-- start Dataset records --

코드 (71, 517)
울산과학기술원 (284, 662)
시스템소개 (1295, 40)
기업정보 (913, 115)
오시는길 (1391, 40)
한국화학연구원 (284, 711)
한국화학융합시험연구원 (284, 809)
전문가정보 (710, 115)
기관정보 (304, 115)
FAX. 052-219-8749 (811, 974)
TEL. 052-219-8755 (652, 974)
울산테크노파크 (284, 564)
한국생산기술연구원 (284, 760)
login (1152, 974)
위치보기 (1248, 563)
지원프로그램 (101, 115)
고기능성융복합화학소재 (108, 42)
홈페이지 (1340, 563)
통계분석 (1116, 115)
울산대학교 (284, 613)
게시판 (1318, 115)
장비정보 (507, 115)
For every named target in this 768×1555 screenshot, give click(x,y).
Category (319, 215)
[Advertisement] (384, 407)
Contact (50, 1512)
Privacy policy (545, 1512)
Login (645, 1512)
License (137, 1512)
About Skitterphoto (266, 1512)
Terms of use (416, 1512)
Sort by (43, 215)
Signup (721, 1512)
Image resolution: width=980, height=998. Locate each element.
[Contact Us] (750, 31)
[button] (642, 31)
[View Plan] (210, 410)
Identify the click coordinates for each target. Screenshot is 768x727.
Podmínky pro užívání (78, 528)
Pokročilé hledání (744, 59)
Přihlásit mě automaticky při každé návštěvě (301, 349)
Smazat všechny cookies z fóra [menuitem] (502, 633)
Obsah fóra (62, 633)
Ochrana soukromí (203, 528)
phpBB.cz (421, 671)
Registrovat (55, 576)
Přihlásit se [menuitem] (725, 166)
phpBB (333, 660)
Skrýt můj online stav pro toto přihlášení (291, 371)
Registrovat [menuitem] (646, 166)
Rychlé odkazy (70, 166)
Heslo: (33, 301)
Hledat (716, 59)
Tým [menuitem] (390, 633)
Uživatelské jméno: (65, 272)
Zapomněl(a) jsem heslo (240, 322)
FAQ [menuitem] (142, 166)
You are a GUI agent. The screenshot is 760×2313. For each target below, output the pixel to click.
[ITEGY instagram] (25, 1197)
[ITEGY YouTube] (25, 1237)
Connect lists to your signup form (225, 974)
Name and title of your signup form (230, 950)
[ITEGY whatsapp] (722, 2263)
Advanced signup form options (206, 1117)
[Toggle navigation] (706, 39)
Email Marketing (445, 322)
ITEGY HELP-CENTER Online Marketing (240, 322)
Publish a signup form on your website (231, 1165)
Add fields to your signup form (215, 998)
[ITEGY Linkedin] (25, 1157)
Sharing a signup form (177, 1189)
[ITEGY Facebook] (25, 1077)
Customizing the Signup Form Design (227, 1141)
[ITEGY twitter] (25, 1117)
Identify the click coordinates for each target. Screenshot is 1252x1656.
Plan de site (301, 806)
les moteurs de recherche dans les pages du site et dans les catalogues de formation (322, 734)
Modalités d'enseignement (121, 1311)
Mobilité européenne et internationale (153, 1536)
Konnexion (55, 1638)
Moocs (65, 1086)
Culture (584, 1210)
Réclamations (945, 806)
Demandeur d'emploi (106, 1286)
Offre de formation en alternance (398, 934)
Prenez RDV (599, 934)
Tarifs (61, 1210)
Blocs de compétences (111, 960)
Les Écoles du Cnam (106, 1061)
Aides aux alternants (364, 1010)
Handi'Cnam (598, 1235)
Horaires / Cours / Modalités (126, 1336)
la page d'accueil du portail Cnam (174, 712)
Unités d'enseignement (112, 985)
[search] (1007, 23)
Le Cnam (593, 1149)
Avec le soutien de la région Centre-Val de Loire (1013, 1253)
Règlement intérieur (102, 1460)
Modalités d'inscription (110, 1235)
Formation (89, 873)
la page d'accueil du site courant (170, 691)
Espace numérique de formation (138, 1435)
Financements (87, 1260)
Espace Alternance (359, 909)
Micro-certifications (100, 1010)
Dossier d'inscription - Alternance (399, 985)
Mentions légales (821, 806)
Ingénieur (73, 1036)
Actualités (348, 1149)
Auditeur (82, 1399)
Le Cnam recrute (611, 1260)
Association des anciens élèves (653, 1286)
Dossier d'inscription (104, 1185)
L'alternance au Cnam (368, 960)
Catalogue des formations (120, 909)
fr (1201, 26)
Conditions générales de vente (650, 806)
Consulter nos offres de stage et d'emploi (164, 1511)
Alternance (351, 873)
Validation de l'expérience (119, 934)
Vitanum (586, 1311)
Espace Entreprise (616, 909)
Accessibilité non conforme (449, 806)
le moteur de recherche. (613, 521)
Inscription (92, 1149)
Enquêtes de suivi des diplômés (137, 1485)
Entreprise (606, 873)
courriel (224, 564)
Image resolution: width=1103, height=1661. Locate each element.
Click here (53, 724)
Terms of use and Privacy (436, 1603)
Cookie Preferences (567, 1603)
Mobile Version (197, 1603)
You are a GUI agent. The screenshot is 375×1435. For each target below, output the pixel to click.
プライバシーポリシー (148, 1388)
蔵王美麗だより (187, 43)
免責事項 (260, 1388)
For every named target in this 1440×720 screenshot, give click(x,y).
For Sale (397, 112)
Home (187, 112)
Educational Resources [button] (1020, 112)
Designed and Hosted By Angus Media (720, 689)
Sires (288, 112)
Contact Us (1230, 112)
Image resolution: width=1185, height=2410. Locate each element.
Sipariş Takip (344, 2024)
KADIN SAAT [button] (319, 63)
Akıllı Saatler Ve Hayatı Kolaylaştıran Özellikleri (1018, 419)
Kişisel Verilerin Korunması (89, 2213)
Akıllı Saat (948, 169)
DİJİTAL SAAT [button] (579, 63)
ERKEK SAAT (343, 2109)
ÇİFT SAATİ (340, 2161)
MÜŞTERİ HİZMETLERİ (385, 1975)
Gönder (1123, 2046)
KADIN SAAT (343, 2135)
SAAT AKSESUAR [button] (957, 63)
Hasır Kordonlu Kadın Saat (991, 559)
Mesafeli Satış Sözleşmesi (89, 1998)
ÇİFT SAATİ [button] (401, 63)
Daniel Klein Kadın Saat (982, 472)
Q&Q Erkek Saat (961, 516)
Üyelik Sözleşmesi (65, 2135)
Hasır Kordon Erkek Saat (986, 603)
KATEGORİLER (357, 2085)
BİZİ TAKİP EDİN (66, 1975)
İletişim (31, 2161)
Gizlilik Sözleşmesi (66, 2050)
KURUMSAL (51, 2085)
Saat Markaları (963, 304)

-- end Dataset records --

Convert all of the entries above into a JSON array of strings, with each line as its own string and blank lines omitted.

▶ [Written response]
[
  "코드 (71, 517)",
  "울산과학기술원 (284, 662)",
  "시스템소개 (1295, 40)",
  "기업정보 (913, 115)",
  "오시는길 (1391, 40)",
  "한국화학연구원 (284, 711)",
  "한국화학융합시험연구원 (284, 809)",
  "전문가정보 (710, 115)",
  "기관정보 (304, 115)",
  "FAX. 052-219-8749 (811, 974)",
  "TEL. 052-219-8755 (652, 974)",
  "울산테크노파크 (284, 564)",
  "한국생산기술연구원 (284, 760)",
  "login (1152, 974)",
  "위치보기 (1248, 563)",
  "지원프로그램 (101, 115)",
  "고기능성융복합화학소재 (108, 42)",
  "홈페이지 (1340, 563)",
  "통계분석 (1116, 115)",
  "울산대학교 (284, 613)",
  "게시판 (1318, 115)",
  "장비정보 (507, 115)",
  "For every named target in this 768×1555 screenshot, give click(x,y).",
  "Category (319, 215)",
  "[Advertisement] (384, 407)",
  "Contact (50, 1512)",
  "Privacy policy (545, 1512)",
  "Login (645, 1512)",
  "License (137, 1512)",
  "About Skitterphoto (266, 1512)",
  "Terms of use (416, 1512)",
  "Sort by (43, 215)",
  "Signup (721, 1512)",
  "Image resolution: width=980, height=998. Locate each element.",
  "[Contact Us] (750, 31)",
  "[button] (642, 31)",
  "[View Plan] (210, 410)",
  "Identify the click coordinates for each target. Screenshot is 768x727.",
  "Podmínky pro užívání (78, 528)",
  "Pokročilé hledání (744, 59)",
  "Přihlásit mě automaticky při každé návštěvě (301, 349)",
  "Smazat všechny cookies z fóra [menuitem] (502, 633)",
  "Obsah fóra (62, 633)",
  "Ochrana soukromí (203, 528)",
  "phpBB.cz (421, 671)",
  "Registrovat (55, 576)",
  "Přihlásit se [menuitem] (725, 166)",
  "phpBB (333, 660)",
  "Skrýt můj online stav pro toto přihlášení (291, 371)",
  "Registrovat [menuitem] (646, 166)",
  "Rychlé odkazy (70, 166)",
  "Heslo: (33, 301)",
  "Hledat (716, 59)",
  "Tým [menuitem] (390, 633)",
  "Uživatelské jméno: (65, 272)",
  "Zapomněl(a) jsem heslo (240, 322)",
  "FAQ [menuitem] (142, 166)",
  "You are a GUI agent. The screenshot is 760×2313. For each target below, output the pixel to click.",
  "[ITEGY instagram] (25, 1197)",
  "[ITEGY YouTube] (25, 1237)",
  "Connect lists to your signup form (225, 974)",
  "Name and title of your signup form (230, 950)",
  "[ITEGY whatsapp] (722, 2263)",
  "Advanced signup form options (206, 1117)",
  "[Toggle navigation] (706, 39)",
  "Email Marketing (445, 322)",
  "ITEGY HELP-CENTER Online Marketing (240, 322)",
  "Publish a signup form on your website (231, 1165)",
  "Add fields to your signup form (215, 998)",
  "[ITEGY Linkedin] (25, 1157)",
  "Sharing a signup form (177, 1189)",
  "[ITEGY Facebook] (25, 1077)",
  "Customizing the Signup Form Design (227, 1141)",
  "[ITEGY twitter] (25, 1117)",
  "Identify the click coordinates for each target. Screenshot is 1252x1656.",
  "Plan de site (301, 806)",
  "les moteurs de recherche dans les pages du site et dans les catalogues de formation (322, 734)",
  "Modalités d'enseignement (121, 1311)",
  "Mobilité européenne et internationale (153, 1536)",
  "Konnexion (55, 1638)",
  "Moocs (65, 1086)",
  "Culture (584, 1210)",
  "Réclamations (945, 806)",
  "Demandeur d'emploi (106, 1286)",
  "Offre de formation en alternance (398, 934)",
  "Prenez RDV (599, 934)",
  "Tarifs (61, 1210)",
  "Blocs de compétences (111, 960)",
  "Les Écoles du Cnam (106, 1061)",
  "Aides aux alternants (364, 1010)",
  "Handi'Cnam (598, 1235)",
  "Horaires / Cours / Modalités (126, 1336)",
  "la page d'accueil du portail Cnam (174, 712)",
  "Unités d'enseignement (112, 985)",
  "[search] (1007, 23)",
  "Le Cnam (593, 1149)",
  "Avec le soutien de la région Centre-Val de Loire (1013, 1253)",
  "Règlement intérieur (102, 1460)",
  "Modalités d'inscription (110, 1235)",
  "Formation (89, 873)",
  "la page d'accueil du site courant (170, 691)",
  "Espace numérique de formation (138, 1435)",
  "Financements (87, 1260)",
  "Espace Alternance (359, 909)",
  "Micro-certifications (100, 1010)",
  "Dossier d'inscription - Alternance (399, 985)",
  "Mentions légales (821, 806)",
  "Ingénieur (73, 1036)",
  "Actualités (348, 1149)",
  "Auditeur (82, 1399)",
  "Le Cnam recrute (611, 1260)",
  "Association des anciens élèves (653, 1286)",
  "Dossier d'inscription (104, 1185)",
  "L'alternance au Cnam (368, 960)",
  "Catalogue des formations (120, 909)",
  "fr (1201, 26)",
  "Conditions générales de vente (650, 806)",
  "Consulter nos offres de stage et d'emploi (164, 1511)",
  "Alternance (351, 873)",
  "Validation de l'expérience (119, 934)",
  "Vitanum (586, 1311)",
  "Espace Entreprise (616, 909)",
  "Accessibilité non conforme (449, 806)",
  "le moteur de recherche. (613, 521)",
  "Inscription (92, 1149)",
  "Enquêtes de suivi des diplômés (137, 1485)",
  "Entreprise (606, 873)",
  "courriel (224, 564)",
  "Image resolution: width=1103, height=1661. Locate each element.",
  "Click here (53, 724)",
  "Terms of use and Privacy (436, 1603)",
  "Cookie Preferences (567, 1603)",
  "Mobile Version (197, 1603)",
  "You are a GUI agent. The screenshot is 375×1435. For each target below, output the pixel to click.",
  "プライバシーポリシー (148, 1388)",
  "蔵王美麗だより (187, 43)",
  "免責事項 (260, 1388)",
  "For every named target in this 1440×720 screenshot, give click(x,y).",
  "For Sale (397, 112)",
  "Home (187, 112)",
  "Educational Resources [button] (1020, 112)",
  "Designed and Hosted By Angus Media (720, 689)",
  "Sires (288, 112)",
  "Contact Us (1230, 112)",
  "Image resolution: width=1185, height=2410. Locate each element.",
  "Sipariş Takip (344, 2024)",
  "KADIN SAAT [button] (319, 63)",
  "Akıllı Saatler Ve Hayatı Kolaylaştıran Özellikleri (1018, 419)",
  "Kişisel Verilerin Korunması (89, 2213)",
  "Akıllı Saat (948, 169)",
  "DİJİTAL SAAT [button] (579, 63)",
  "ERKEK SAAT (343, 2109)",
  "ÇİFT SAATİ (340, 2161)",
  "MÜŞTERİ HİZMETLERİ (385, 1975)",
  "Gönder (1123, 2046)",
  "KADIN SAAT (343, 2135)",
  "SAAT AKSESUAR [button] (957, 63)",
  "Hasır Kordonlu Kadın Saat (991, 559)",
  "Mesafeli Satış Sözleşmesi (89, 1998)",
  "ÇİFT SAATİ [button] (401, 63)",
  "Daniel Klein Kadın Saat (982, 472)",
  "Q&Q Erkek Saat (961, 516)",
  "Üyelik Sözleşmesi (65, 2135)",
  "Hasır Kordon Erkek Saat (986, 603)",
  "KATEGORİLER (357, 2085)",
  "BİZİ TAKİP EDİN (66, 1975)",
  "İletişim (31, 2161)",
  "Gizlilik Sözleşmesi (66, 2050)",
  "KURUMSAL (51, 2085)",
  "Saat Markaları (963, 304)"
]